Menariknya, ada beberapa hewan yang mampu bertahan dalam kondisi dehidrasi cukup lama. Kemampuan ini berasal dari adaptasi tubuh yang unik, serta strategi bertahan hidup yang tidak dimiliki oleh banyak makhluk lainnya.
**1. Unta**
Unta dikenal sebagai penghuni gurun yang mampu bertahan tanpa minum dalam waktu lama. Mereka memiliki punuk yang berfungsi menyimpan lemak, yang kemudian dapat diolah menjadi energi sekaligus sumber air saat dibutuhkan.
Selain itu, sistem tubuh unta sangat efisien dalam mengurangi kehilangan cairan. Mereka mampu menekan produksi keringat dan menghasilkan urine yang lebih pekat, sehingga penggunaan air dalam tubuh menjadi lebih hemat. Adaptasi ini membuat unta sangat cocok hidup di lingkungan gurun yang panas dan kering.
**2. Tikus kanguru**
Tikus kanguru adalah hewan kecil yang hidup di daerah gurun dan hampir tidak pernah minum air secara langsung. Kebutuhan cairannya diperoleh dari makanan yang dikonsumsi, seperti biji-bijian yang menjadi menu utamanya.
Tubuh tikus kanguru dirancang untuk meminimalkan kehilangan air, baik melalui pernapasan maupun proses ekskresi. Ginjalnya bekerja sangat efisien sehingga mampu menghasilkan limbah dengan kadar air yang sangat rendah. Berkat adaptasi ini, mereka dapat bertahan di lingkungan yang sangat kering.
**3. Kura-kura gurun**
Kura-kura gurun memiliki kemampuan unik dalam menyimpan air di dalam tubuhnya. Air dapat ditahan dalam kandung kemih dan jaringan tubuh, lalu digunakan saat kondisi lingkungan menjadi sangat kering.
Selain itu, kura-kura gurun sering menggali tanah untuk mencari kelembapan. Kebiasaan ini membantu mereka mengurangi risiko dehidrasi dan menjaga keseimbangan cairan tubuh meskipun hidup di wilayah yang minim air.
**4. Siput gurun**
Siput gurun juga memiliki cara bertahan yang tidak kalah unik. Mereka dapat menutup cangkangnya dengan lapisan lendir yang mengeras, sehingga mencegah penguapan air dari dalam tubuh.
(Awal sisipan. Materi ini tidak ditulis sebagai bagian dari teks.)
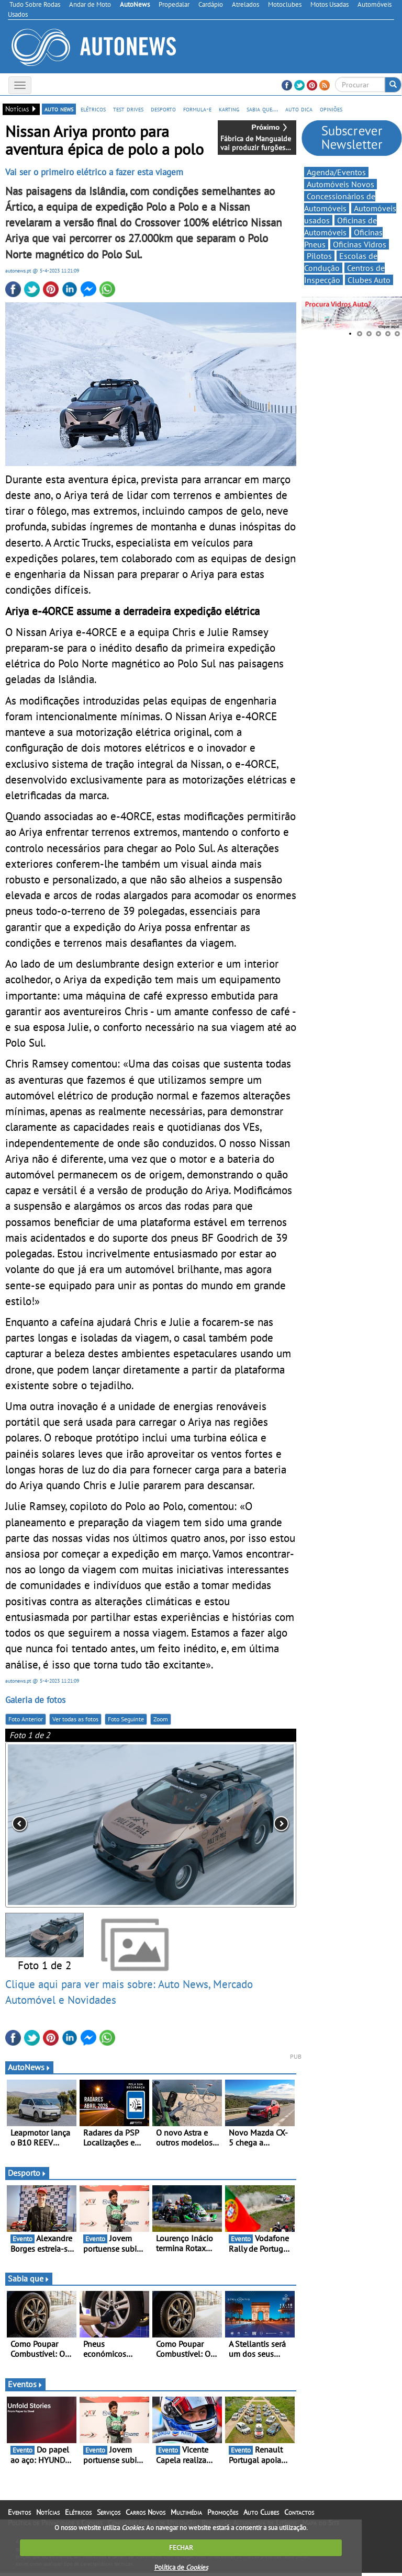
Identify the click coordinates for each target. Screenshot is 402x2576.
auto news (58, 109)
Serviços (108, 2515)
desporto (163, 109)
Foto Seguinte (126, 1722)
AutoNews (29, 2070)
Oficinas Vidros (359, 244)
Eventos (25, 2387)
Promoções (222, 2515)
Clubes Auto (369, 280)
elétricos (93, 109)
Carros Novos (145, 2515)
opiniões (331, 109)
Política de (181, 2567)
Ketika kondisi lingkungan sangat panas dan kering, siput gurun akan memasuki fase dormansi untuk mengurangi aktivitas tubuh dan menghemat cairan. Biasanya, mereka lebih aktif pada malam hari untuk menghindari suhu panas dan meminimalkan risiko kehilangan air.
Kemampuan bertahan dalam kondisi minim air ini menunjukkan betapa luar biasanya adaptasi hewan di alam liar. Setiap spesies memiliki cara masing-masing untuk menjaga keseimbangan cairan tubuh sesuai dengan habitatnya. Hal ini sekaligus menjadi pengingat bahwa keseimbangan alam memiliki peran penting dalam menjaga kelangsungan hidup berbagai makhluk di bumi.